Exercise task a> Edit the records that follow the text, replacing "screen" with "page" and leaving everything else unchanged. Leave the pictures out of your answer.

Passage given>
:::

In addition to the competition season, Team 1868 transitioned their community outreach activities to a virtual format. Highlights include:

  • Presentations at several For Inspiration and Recognition of Science and Technology (FIRST) conferences, working to engage young people's interest and participation in science and technology
  • A circuits workshop with a space theme at a Girl Scout “camporee”
  • A fully online badge workshop for 40 Junior Girl Scouts (grades 4-5) in April. Each girl received a box with all the necessary materials, including a kit to build their own robot. They also had the girls build Mars rovers so that NASA can start recruiting their future engineers early. They will be running a Summer Robotics camp for Cadette Girl Scouts in late June
  • A very cool new project with the City of Palo Alto; Team 1868 is building a FarmBot at the Mitchell Park Community Center, which will be used for community farming and education
  • Support for several new teams financially, and through mentorship, providing new LEGO MINDSTORMS EV3 robotics kits to a FIRST LEGO League (FLL) team in rural India, and wifi hotspots for families through the Redwood City Library Foundation

BACKGROUND: The Space Cookies, Team 1868, was founded in 2006 as a partnership between NASA and the Girl Scouts to inspire and prepare the next generation of technology leaders. Today they are an award-winning team recognized at the local, national, and international levels for competitive robots, extensive outreach, and commitment to teaching every Space Cookie engineering and leadership skills. Team members participate in a wide range of training workshops developed and taught by Space Cookies, learning skills from robot design, programming, and fabrication, to finance, marketing, and communications. 100% of alumnae go on to college, where over 85 percent have pursued Science, Technology, Engineering, and Math (STEM) majors.

:::

Exercise inputs>
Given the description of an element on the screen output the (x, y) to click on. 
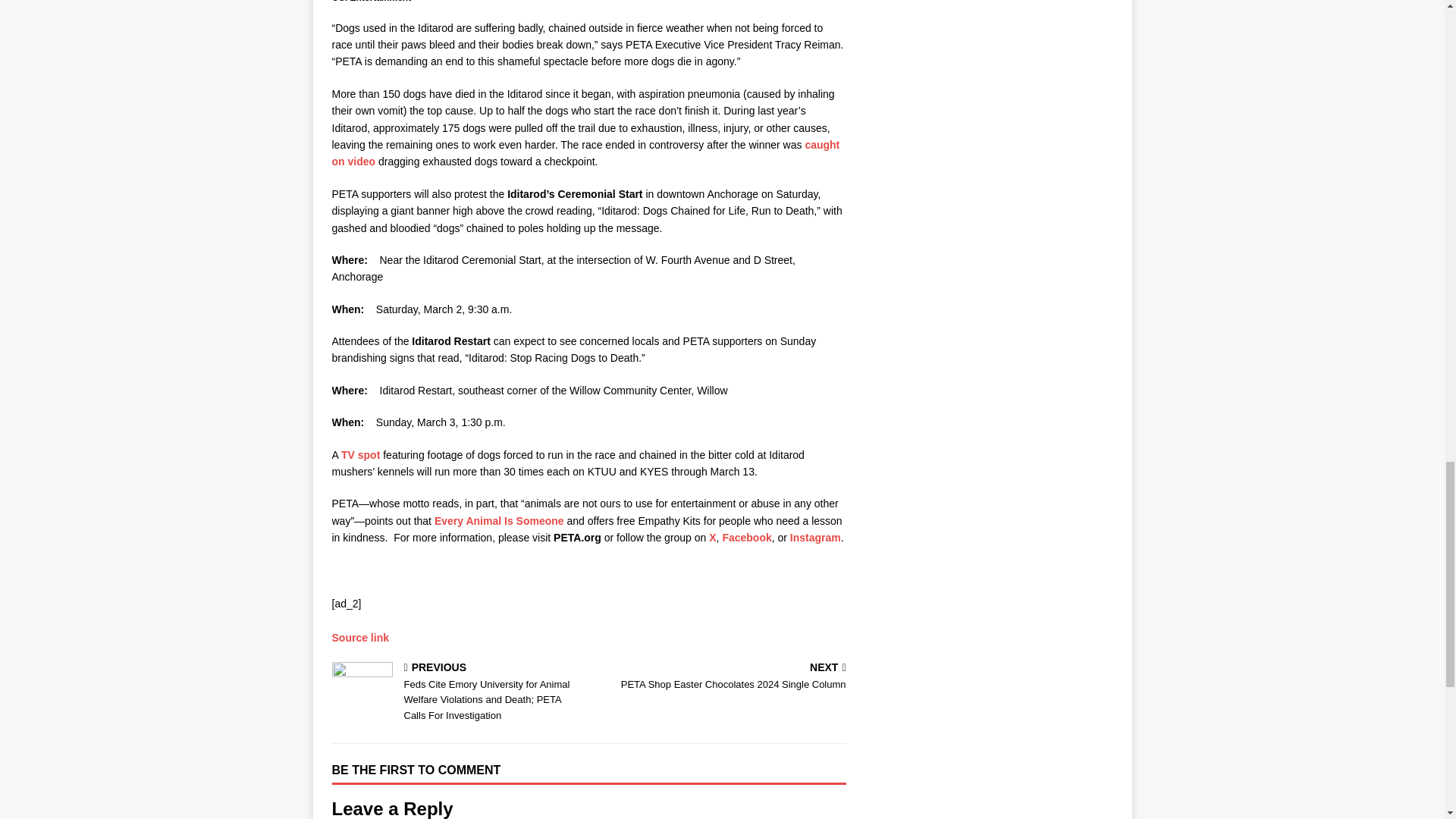
Every Animal Is Someone (498, 521)
Facebook (746, 537)
caught on video (720, 676)
TV spot (585, 152)
Source link (360, 454)
Instagram (359, 637)
Given the description of an element on the screen output the (x, y) to click on. 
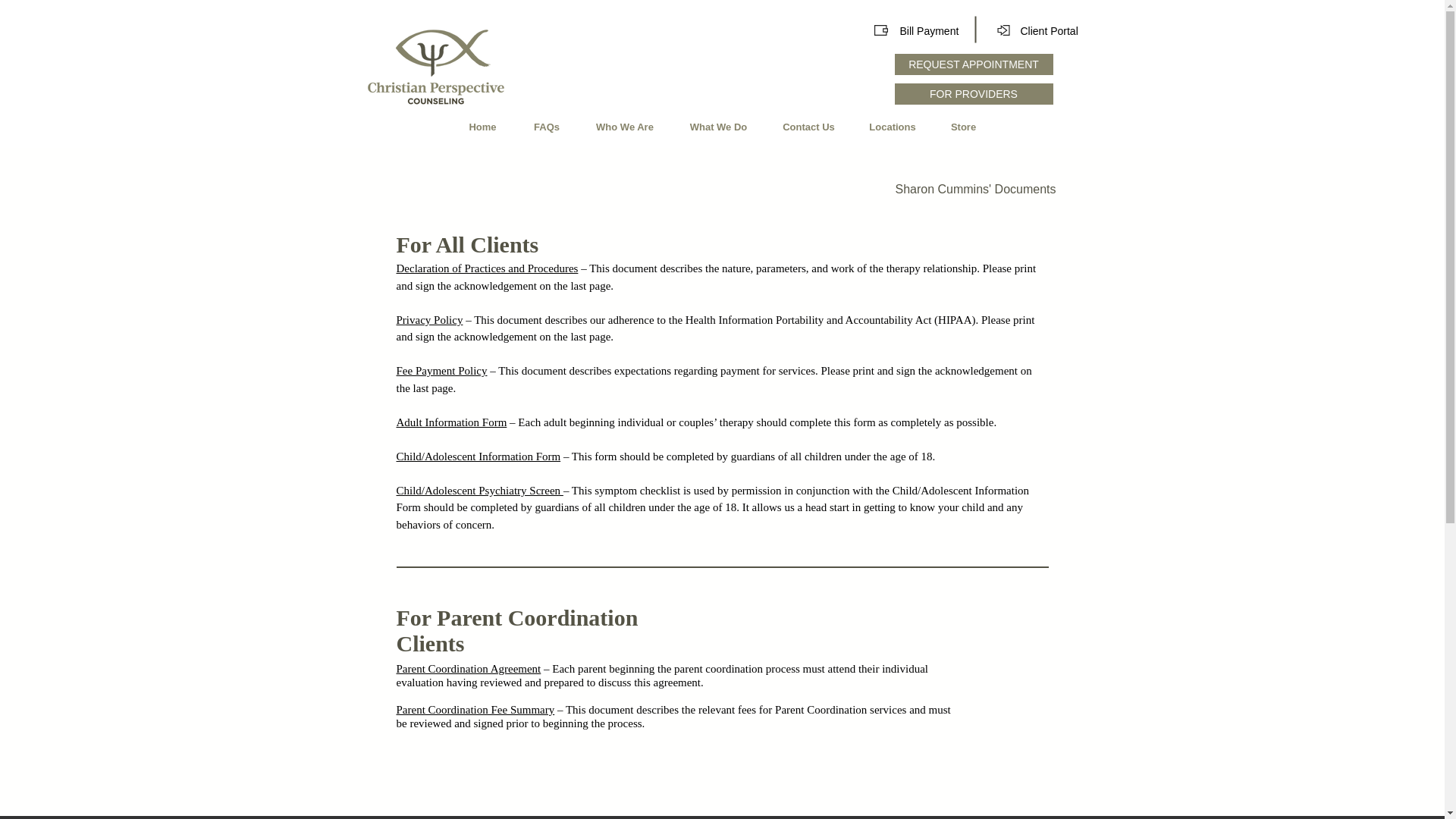
FOR PROVIDERS (973, 93)
FAQs (546, 127)
Bill Payment (928, 30)
Adult Information Form (451, 422)
Parent Coordination Agreement (468, 668)
REQUEST APPOINTMENT (973, 64)
Store (962, 127)
Fee Payment Policy (441, 370)
Contact Us (808, 127)
Privacy Policy (429, 319)
Parent Coordination Fee Summary (475, 709)
Who We Are (624, 127)
Declaration of Practices and Procedures (487, 268)
Client Portal (1049, 30)
What We Do (718, 127)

:::

Exercise task b> Does the passage on Team 1868 support each of these statements? (i) The Space Cookies were founded in 2006 as a partnership between NASA and the Girl Scouts. (ii) The fully online badge workshop was held for Cadette Girl Scouts. (iii) The team is building a FarmBot at the Mitchell Park Community Center.

Worked answer a>
Given the description of an element on the page output the (x, y) to click on. 
Every Animal Is Someone (498, 521)
Facebook (746, 537)
caught on video (720, 676)
TV spot (585, 152)
Source link (360, 454)
Instagram (359, 637)
Given the description of an element on the page output the (x, y) to click on. 
FOR PROVIDERS (973, 93)
FAQs (546, 127)
Bill Payment (928, 30)
Adult Information Form (451, 422)
Parent Coordination Agreement (468, 668)
REQUEST APPOINTMENT (973, 64)
Store (962, 127)
Fee Payment Policy (441, 370)
Contact Us (808, 127)
Privacy Policy (429, 319)
Parent Coordination Fee Summary (475, 709)
Who We Are (624, 127)
Declaration of Practices and Procedures (487, 268)
Client Portal (1049, 30)
What We Do (718, 127)

Worked answer b>
(i) Yes: "was founded in 2006 as a partnership between NASA and the Girl Scouts"
(ii) No: "A fully online badge workshop for 40 Junior Girl Scouts (grades 4-5) in April"
(iii) Yes: "Team 1868 is building a FarmBot at the Mitchell Park Community Center"